*What needs to be done*
Return each line from the entries below that has the word "screenshot" in it.

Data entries
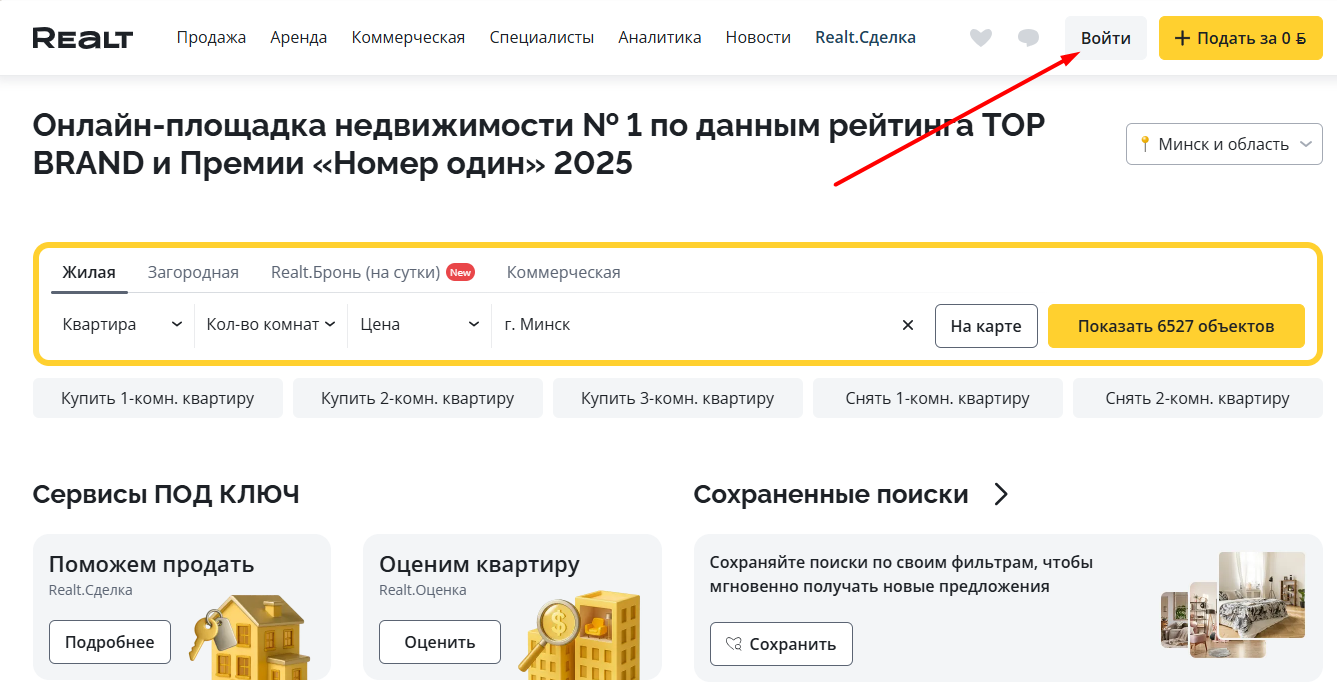Image resolution: width=1337 pixels, height=683 pixels.
Task: Click the На карте button
Action: (986, 326)
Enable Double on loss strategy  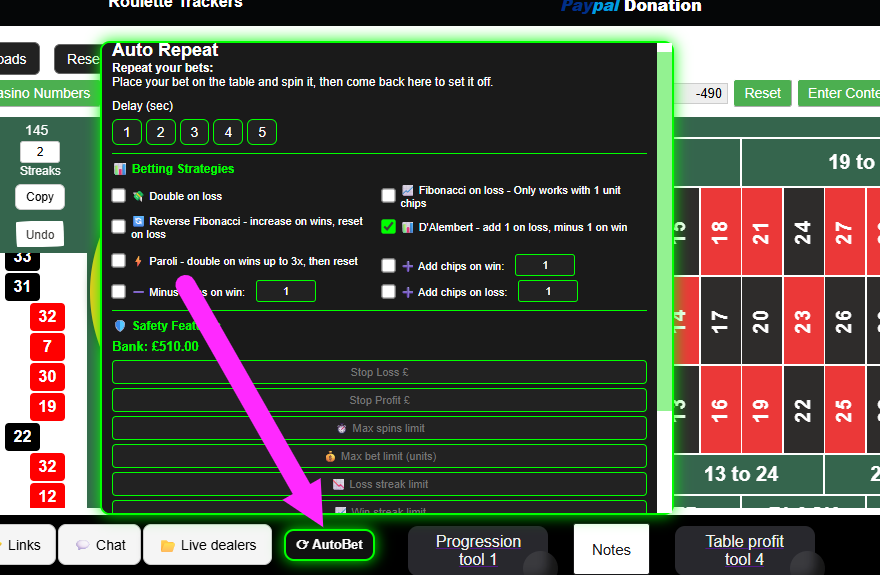[119, 196]
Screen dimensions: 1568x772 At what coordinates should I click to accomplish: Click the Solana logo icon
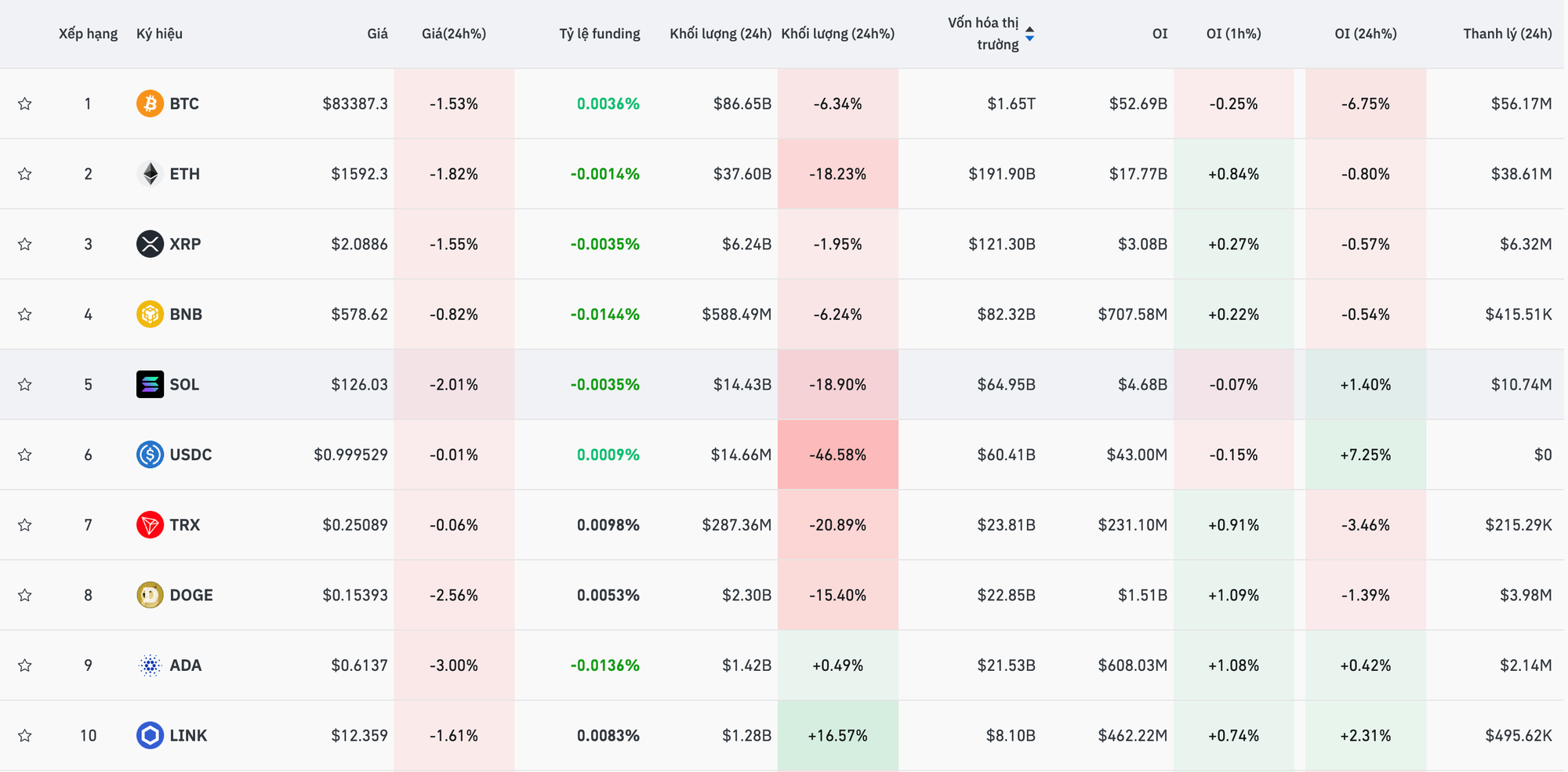pyautogui.click(x=150, y=384)
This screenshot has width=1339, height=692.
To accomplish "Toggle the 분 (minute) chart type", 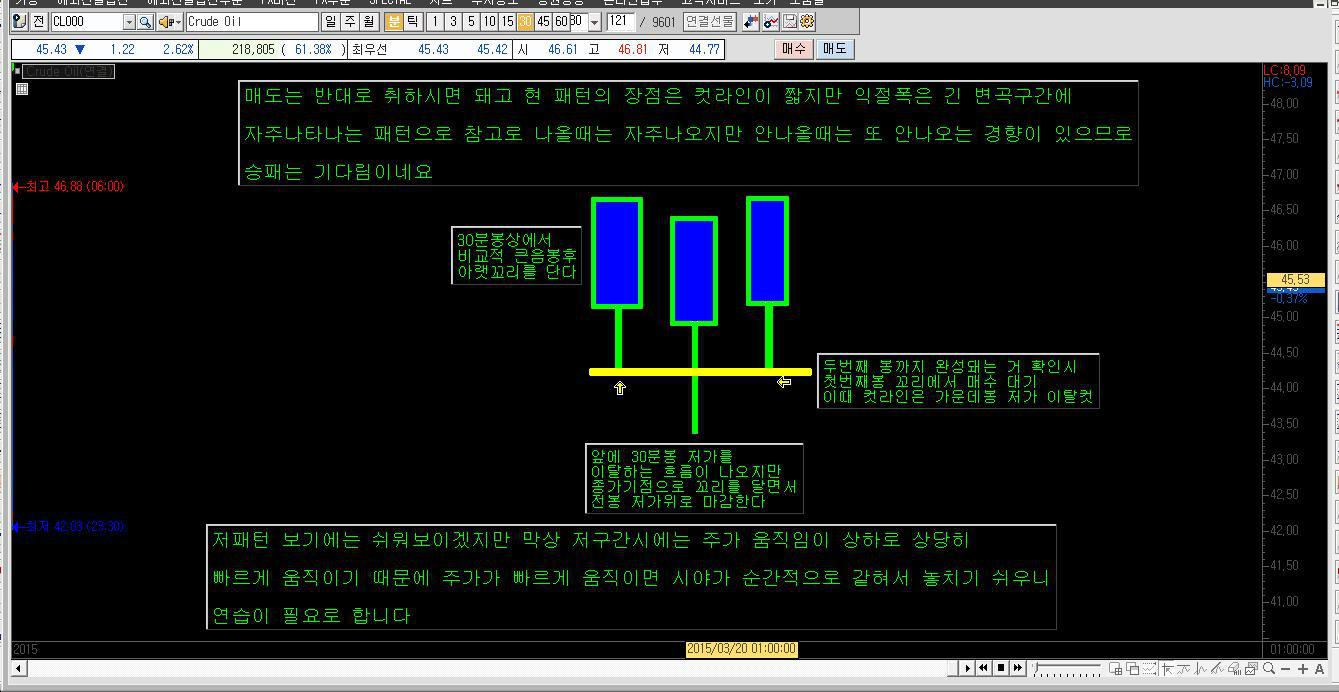I will tap(394, 21).
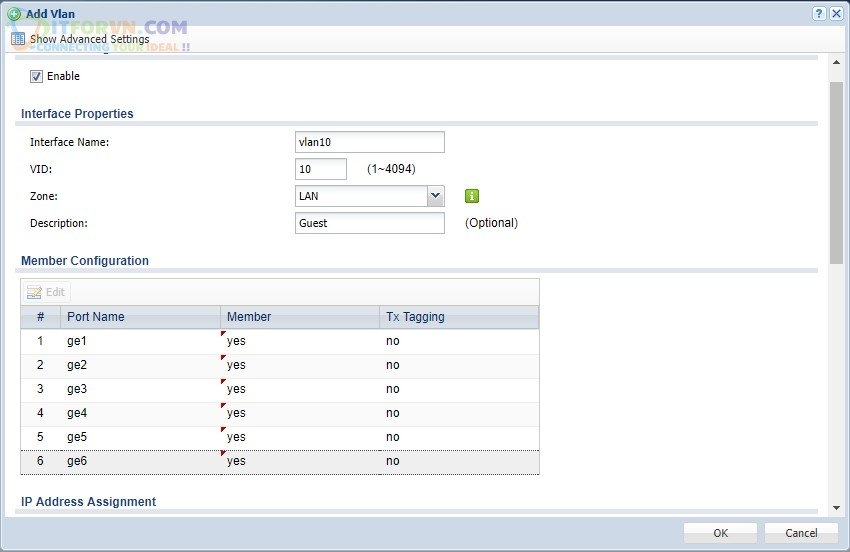Click the Interface Name field
This screenshot has height=552, width=850.
370,142
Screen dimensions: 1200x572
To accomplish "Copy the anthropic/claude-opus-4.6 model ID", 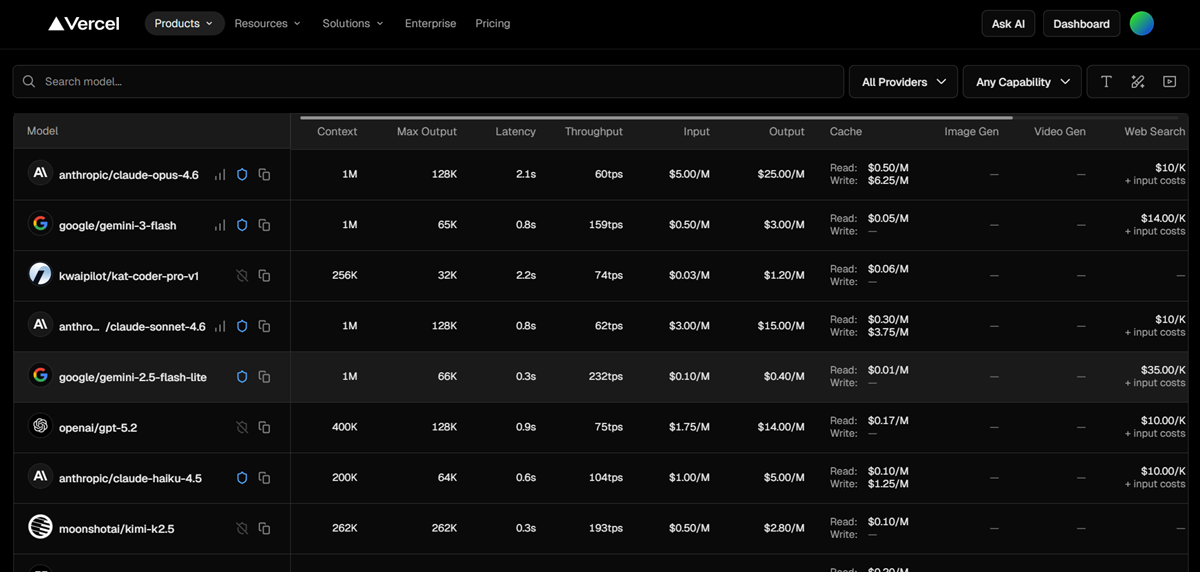I will pos(264,175).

*Exercise result*
This screenshot has width=1339, height=692.
This screenshot has height=552, width=850.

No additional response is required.